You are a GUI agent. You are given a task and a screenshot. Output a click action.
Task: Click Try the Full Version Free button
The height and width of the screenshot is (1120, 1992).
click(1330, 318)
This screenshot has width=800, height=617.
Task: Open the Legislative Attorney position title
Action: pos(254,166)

■ **WHAT THE TASK ASKS**:
Could you turn every line of the rows above into a JSON list of strings, one string per line, with blank lines left out?

■ **RESULT**:
[
  "You are a GUI agent. You are given a task and a screenshot. Output a click action.",
  "Task: Click Try the Full Version Free button",
  "The height and width of the screenshot is (1120, 1992).",
  "click(1330, 318)",
  "This screenshot has width=800, height=617.",
  "Task: Open the Legislative Attorney position title",
  "Action: pos(254,166)"
]